Stored data entries ->
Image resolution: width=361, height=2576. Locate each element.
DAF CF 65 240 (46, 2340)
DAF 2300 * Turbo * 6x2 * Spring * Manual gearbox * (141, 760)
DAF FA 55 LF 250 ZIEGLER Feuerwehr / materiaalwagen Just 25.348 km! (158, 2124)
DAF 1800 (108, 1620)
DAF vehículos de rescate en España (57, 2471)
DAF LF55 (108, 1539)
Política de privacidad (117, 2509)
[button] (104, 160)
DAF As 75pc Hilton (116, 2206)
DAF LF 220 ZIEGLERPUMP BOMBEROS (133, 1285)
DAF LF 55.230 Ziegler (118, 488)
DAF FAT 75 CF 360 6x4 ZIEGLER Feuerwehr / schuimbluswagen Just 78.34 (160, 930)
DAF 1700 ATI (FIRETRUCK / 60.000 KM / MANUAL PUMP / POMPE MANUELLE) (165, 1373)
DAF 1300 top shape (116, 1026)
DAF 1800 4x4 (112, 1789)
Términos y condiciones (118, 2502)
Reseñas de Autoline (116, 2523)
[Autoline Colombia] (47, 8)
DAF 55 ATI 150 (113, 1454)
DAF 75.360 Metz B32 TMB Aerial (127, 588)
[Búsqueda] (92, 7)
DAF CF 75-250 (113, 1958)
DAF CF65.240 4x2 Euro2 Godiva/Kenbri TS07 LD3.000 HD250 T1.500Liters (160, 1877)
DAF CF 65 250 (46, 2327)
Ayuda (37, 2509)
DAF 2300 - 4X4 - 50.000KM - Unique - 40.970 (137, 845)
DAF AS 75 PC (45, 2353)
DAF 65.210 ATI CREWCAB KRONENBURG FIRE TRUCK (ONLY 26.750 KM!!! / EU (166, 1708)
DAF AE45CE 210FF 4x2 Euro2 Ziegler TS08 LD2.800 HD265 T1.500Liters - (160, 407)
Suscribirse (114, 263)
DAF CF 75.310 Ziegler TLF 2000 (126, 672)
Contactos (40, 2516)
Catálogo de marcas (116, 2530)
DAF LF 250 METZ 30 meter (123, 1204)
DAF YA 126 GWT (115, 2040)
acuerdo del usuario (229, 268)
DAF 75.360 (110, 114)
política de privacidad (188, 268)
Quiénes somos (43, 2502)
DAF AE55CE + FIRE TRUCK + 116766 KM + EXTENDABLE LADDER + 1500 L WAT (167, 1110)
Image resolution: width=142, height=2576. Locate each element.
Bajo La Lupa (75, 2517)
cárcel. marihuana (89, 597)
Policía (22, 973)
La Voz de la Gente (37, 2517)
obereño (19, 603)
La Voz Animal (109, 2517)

Brief -> What you should produce is an exact retyping of every line above.

Expected answer ->
Image resolution: width=361, height=2576. Locate each element.
DAF CF 65 240 (46, 2340)
DAF 2300 * Turbo * 6x2 * Spring * Manual gearbox * (141, 760)
DAF FA 55 LF 250 ZIEGLER Feuerwehr / materiaalwagen Just 25.348 km! (158, 2124)
DAF 1800 (108, 1620)
DAF vehículos de rescate en España (57, 2471)
DAF LF55 (108, 1539)
Política de privacidad (117, 2509)
[button] (104, 160)
DAF As 75pc Hilton (116, 2206)
DAF LF 220 ZIEGLERPUMP BOMBEROS (133, 1285)
DAF LF 55.230 Ziegler (118, 488)
DAF FAT 75 CF 360 6x4 ZIEGLER Feuerwehr / schuimbluswagen Just 78.34 (160, 930)
DAF 1700 ATI (FIRETRUCK / 60.000 KM / MANUAL PUMP / POMPE MANUELLE) (165, 1373)
DAF 1300 top shape (116, 1026)
DAF 1800 4x4 (112, 1789)
Términos y condiciones (118, 2502)
Reseñas de Autoline (116, 2523)
[Autoline Colombia] (47, 8)
DAF 55 ATI 150 (113, 1454)
DAF 75.360 Metz B32 TMB Aerial (127, 588)
[Búsqueda] (92, 7)
DAF CF 75-250 (113, 1958)
DAF CF65.240 4x2 Euro2 Godiva/Kenbri TS07 LD3.000 HD250 T1.500Liters (160, 1877)
DAF CF 65 250 (46, 2327)
Ayuda (37, 2509)
DAF 2300 - 4X4 - 50.000KM - Unique - 40.970 (137, 845)
DAF AS 75 PC (45, 2353)
DAF 65.210 ATI CREWCAB KRONENBURG FIRE TRUCK (ONLY 26.750 KM!!! / EU (166, 1708)
DAF AE45CE 210FF 4x2 Euro2 Ziegler TS08 LD2.800 HD265 T1.500Liters - (160, 407)
Suscribirse (114, 263)
DAF CF 75.310 Ziegler TLF 2000 (126, 672)
Contactos (40, 2516)
Catálogo de marcas (116, 2530)
DAF LF 250 METZ 30 meter (123, 1204)
DAF YA 126 GWT (115, 2040)
acuerdo del usuario (229, 268)
DAF 75.360 (110, 114)
política de privacidad (188, 268)
Quiénes somos (43, 2502)
DAF AE55CE + FIRE TRUCK + 116766 KM + EXTENDABLE LADDER + 1500 L WAT (167, 1110)
Image resolution: width=142, height=2576. Locate each element.
Bajo La Lupa (75, 2517)
cárcel. marihuana (89, 597)
Policía (22, 973)
La Voz de la Gente (37, 2517)
obereño (19, 603)
La Voz Animal (109, 2517)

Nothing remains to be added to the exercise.